The gain of the cascode is much affected by the load because the Ra of V1b
or effective output resistance becomes high. It may be calculated :-
Ra' = Ra + ( [ µ+1 ] x Ra ) = 5k0 + ( [ 30 + 1 ] x 5k0 ) = 160k.
The RL delivering DC to V1b anode is 27k, so total Rout = Ra' // RLdc = 23.1k.
When calculating R&C values for a following RIAA network load this actual Rout
must be factored in correctly. Most ppl get this part of circuit design hopelessly
wrong.

The cascode input with fairly high Gm triodes like the 6DJ8 can give about 1/2
the noise of a 12AX7. Unavoidable grid input noise is proportional to 1/sq.rt Gm.
In other words, if you have 4 x 6DJ8 1/2 triodes in parallel, ie 2 full tubes, then
Gm would be 4 times higher, and noise would be 1/2 that of just 1/2 of a 6DJ8
as seen in the above basic phono stage. So for the cost of using 4 times the
number of triodes, noise only reduces -6dB, and all this is theory, because
in practice samples of tubes vary in their noise productions.

But for Moving Coil cartridges, the amp must be MUCH more silent than for
MM, and where 3uV might be OK at the grid input for an MM cart giving
3mV output for SNR = -60dB.
For an MC cart which makes just 0.3mV output, the SNR must still be -60dB
so noise at the amp should be under 0.3uV, and this is mostly impossible
to achieve using any arrangement of vacuum tubes. Not only that, tube noise
comprises steady hissing plus burst noise, plus lots of LF rumbles, and for
phono the LF gain with RIAA filter tends to allow the tube generated LF
trash pass through so hence all MM amps with tubes tend to have some amp
noise. As tubes age, their noise generation increases, and so one has to expect
to replace phono input tubes if used more often. However, with an MM cart
like Shure V15, rated for 5mV output, I found a 12AX7 used in a µ-follower
configuration to be excellent with regard to noise, and not any worse than
having a paralleled 6DJ8 input.
The MC cartridge was invented by Denon in about 1949, and their first
was about equal to a current production Denon 103R which I am using and
which puts out around 0.4mV. Back in 1949, the only way to get a good SNR
was to use a transformer to increase the 0.4mV to say 4mV, ie, use a 1:10 step
up transformer. The Rout of the typical MC is less than 20 ohms, so when
voltage is stepped up x 10, then impedance transformation gives signal source
R = 100 times higher at say 2k0. But such impedance is still quite low and noise
from a 20 ohm source may be 0.2uV, and the SNR at the cartridge is -66dB.
At the amp, the cartridge noise becomes 2uV, and the tube input may contribute
2uV, giving a total of 2.8uV, but the signal is 4mV, so SNR = -63dB.
By the time the signal goes right through the phono amp, expect SNR = -60dB.
The MC was the best thing to use in broadcast radio stations which could
afford to replace more expensive MC often, and where the high grade TTs
and amps could be frequently serviced, and used by adults only, and with
a steady hand. MC are fragile, but in general they sound better than MM.

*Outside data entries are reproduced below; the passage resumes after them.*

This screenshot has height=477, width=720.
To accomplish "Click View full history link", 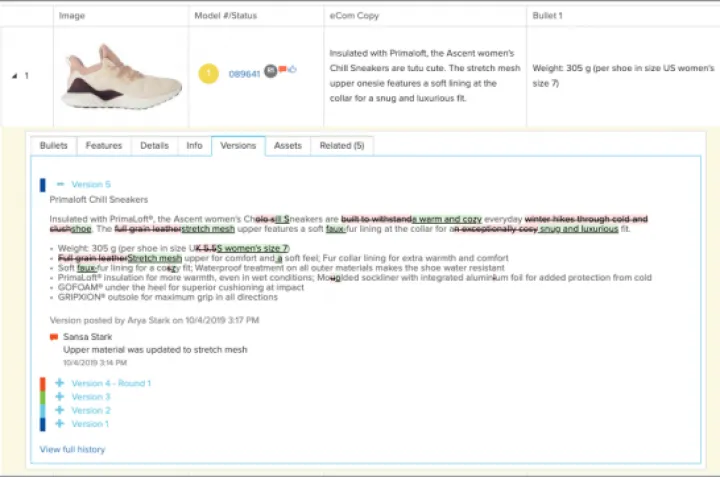I will coord(72,450).
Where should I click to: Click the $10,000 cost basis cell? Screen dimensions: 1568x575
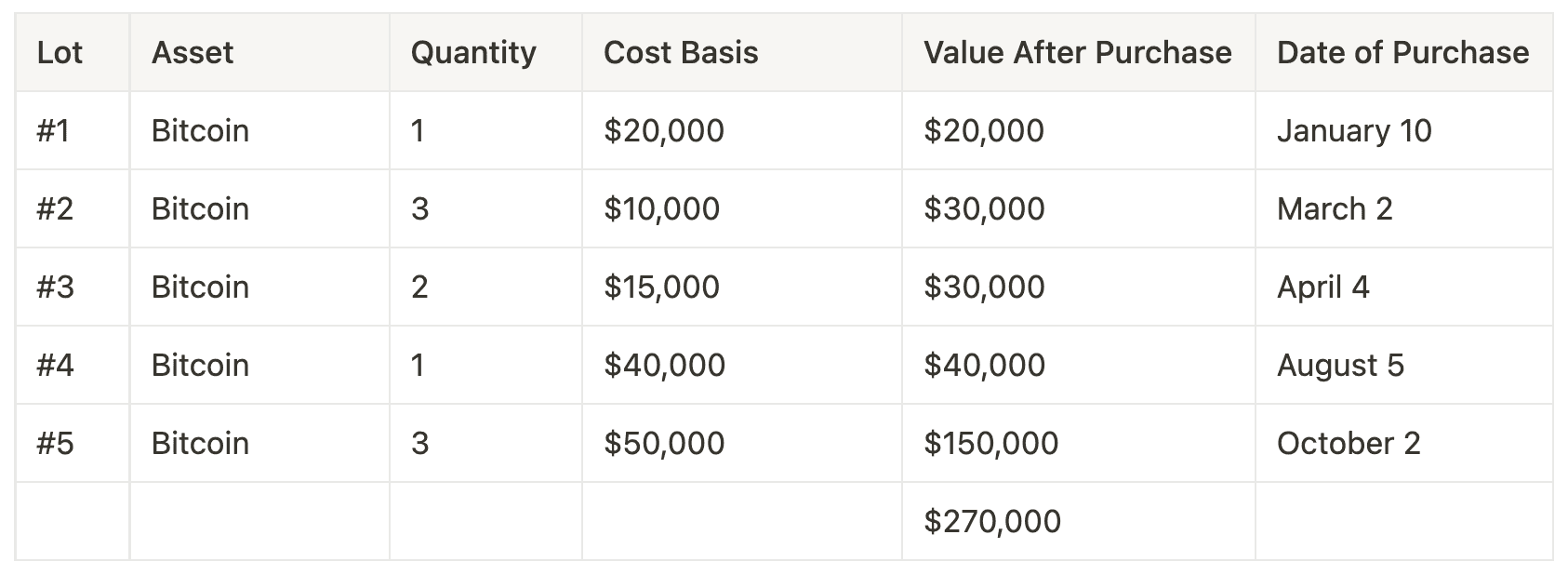(661, 209)
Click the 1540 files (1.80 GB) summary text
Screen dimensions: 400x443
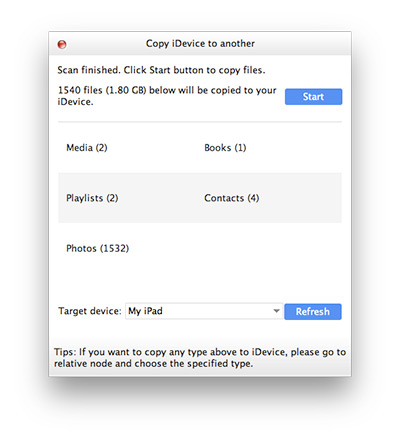pyautogui.click(x=167, y=96)
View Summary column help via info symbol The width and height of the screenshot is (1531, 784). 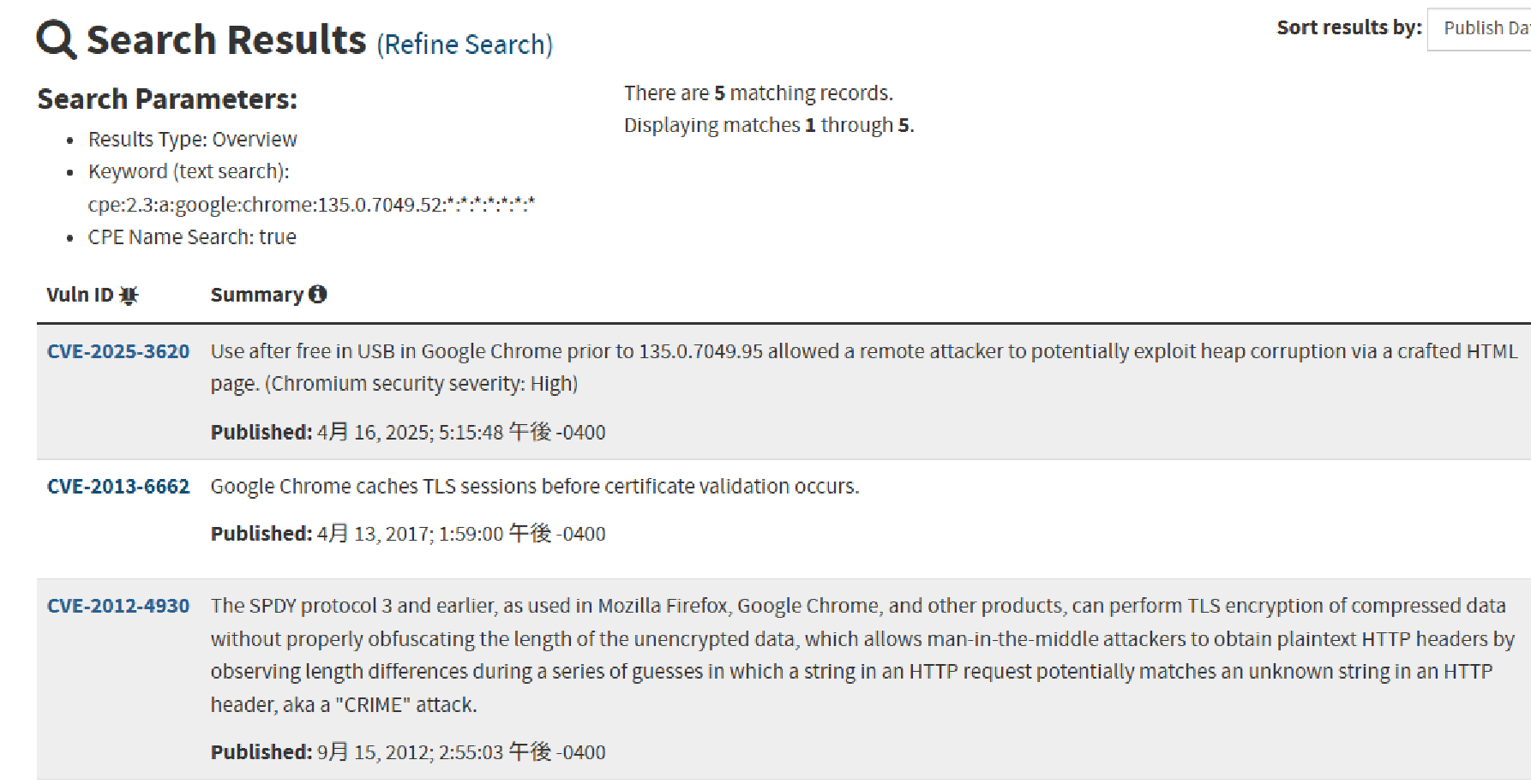(318, 294)
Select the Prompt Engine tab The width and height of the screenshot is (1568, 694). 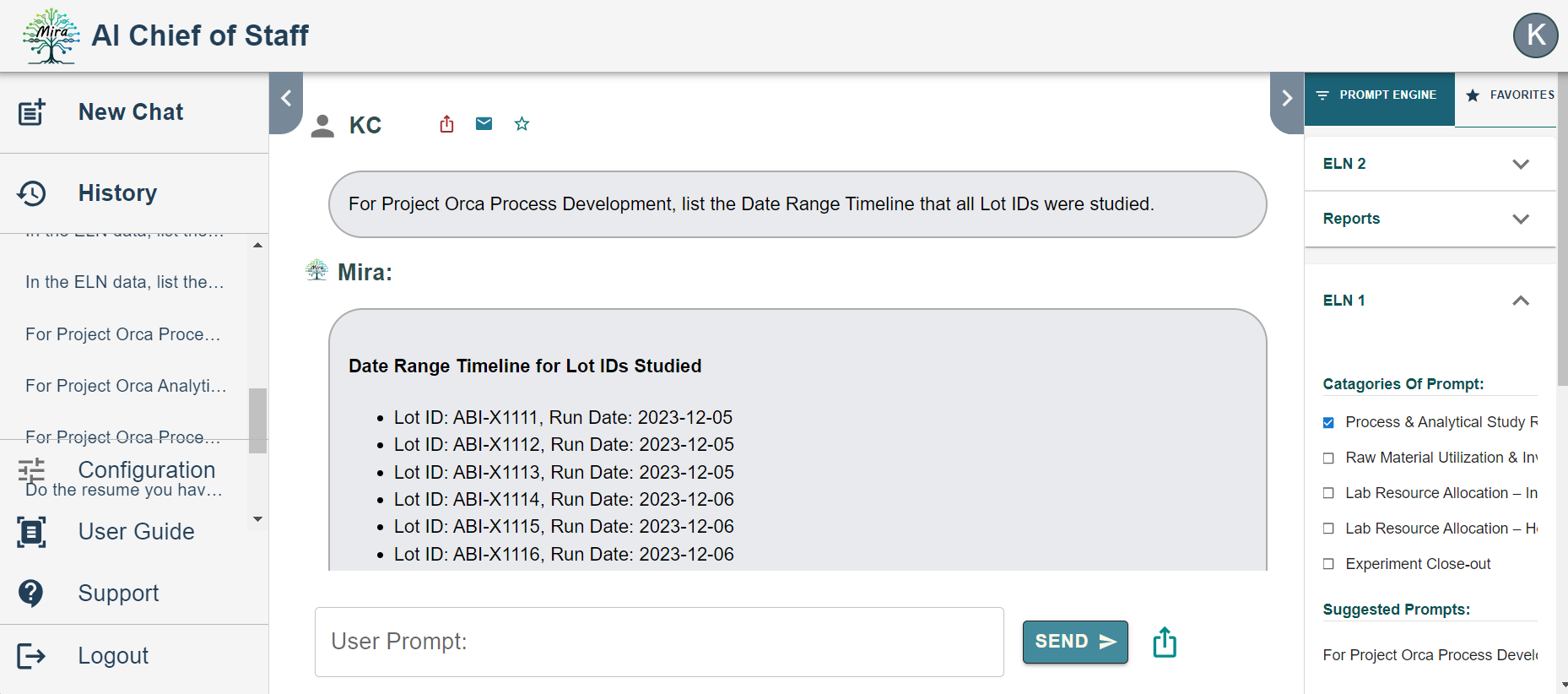point(1379,95)
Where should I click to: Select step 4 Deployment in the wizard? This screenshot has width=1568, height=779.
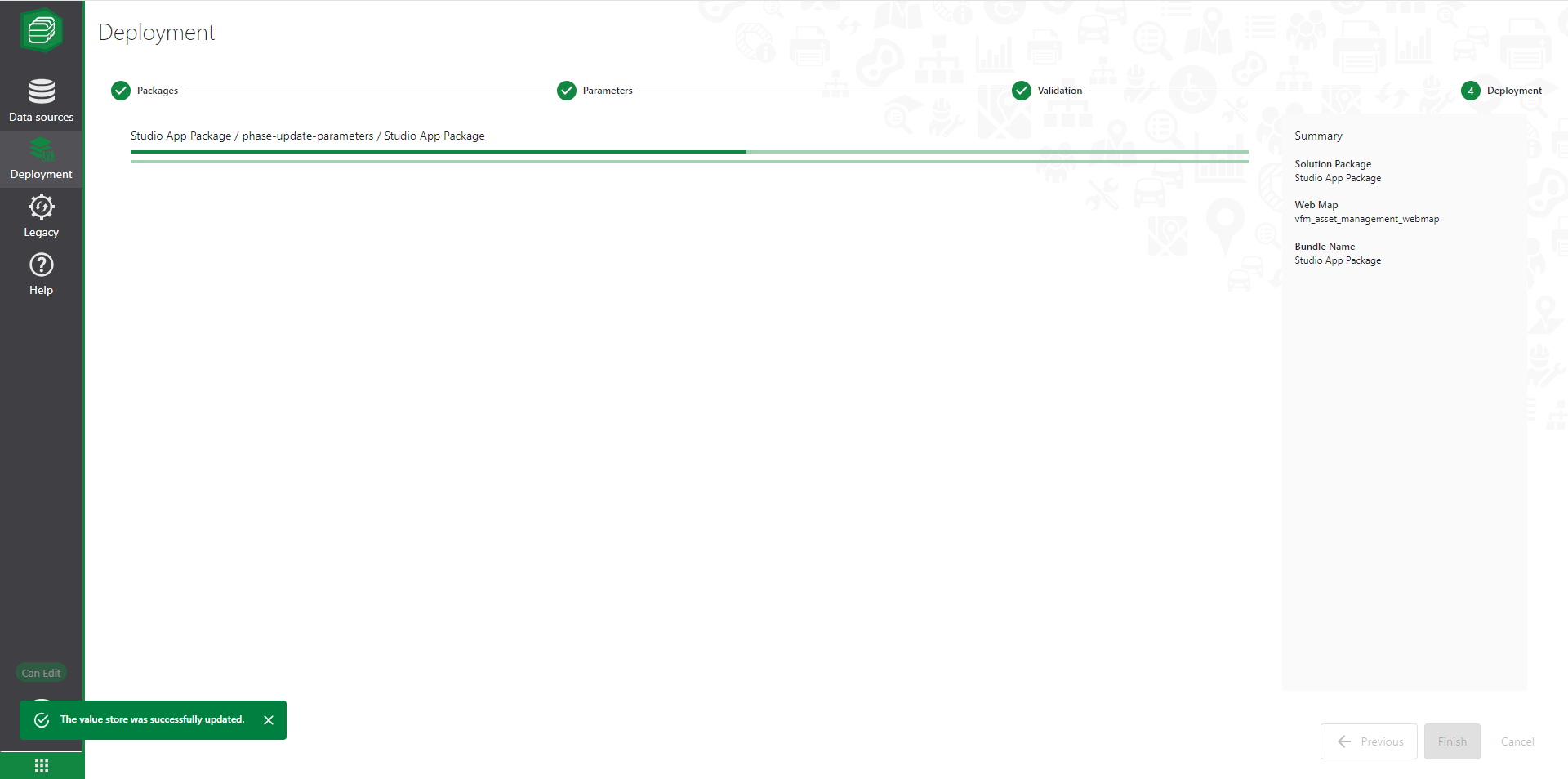coord(1471,91)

The use of a high Gm j-fet such as 2SK369 and others solves the noise problem
and avoids the need for a step up transformer. Typical input gate noise of 2SK369
is 0.1uV.
The characteristics of a 2SK369 at an ideal Id = 5mA dc are like a pentode tube
having Gm = 40mA/V, Rd = 80,000 ohms, and µ = 3,200, but unlike the pentode,
the noise is 20 times lower !

When using a 2SK369 to work into V1b cathode input resistance of 751 ohms,
j-fet gain may be calculated as fet Gm x 751 = 0.04 x 751 = 30 times.
The V1b gain would remain unchanged at 23.3, so max gain overall becomes
699x. This then competes very well with the tubed cascade circuit, and offers
extremely low noise.
In fact, in practice, the gain of 699 would be too high. Total maximum gain
needed for an MC amp is 10,000x, or +80dB. This means that LF bass signals
at 0.03mV will become 300mV at the output, and 1kHz MC signals of 0.3mV
will also become 300mV allowing for the RIAA filter effect of reducing the
1kHz by 0.1x or -20dB. At the MC cart, signals at 20kHz might be 3mV,
and RIAA cuts these by -40dB so that they too become 300mV at the phono
amp output. So if the cascode stage gain = 250x, then following stage needs
to have gain of 40x to get a total of 10,000x.
The best place to put the RIAA filter is between the cascode stage and
subsequent gain stage.
In the 10 Tube Preamp phono section the gain of the fet + triode cascode
stage has been reduced by simple use of fet source resistors giving local current
negative feedback.

Now with regard to Allen Wright, it can be said I don't always agree with all
his ideas. For example, I DO NOT think there is any sonic degradation to the
sound caused by electrolytic or plastic coupling capacitors or bypass capacitors
or power supply capacitors as long as their quality is sufficiently good, and
the value of capacitance is well chosen. There will be those who might become
furious about things I do differently to Allen.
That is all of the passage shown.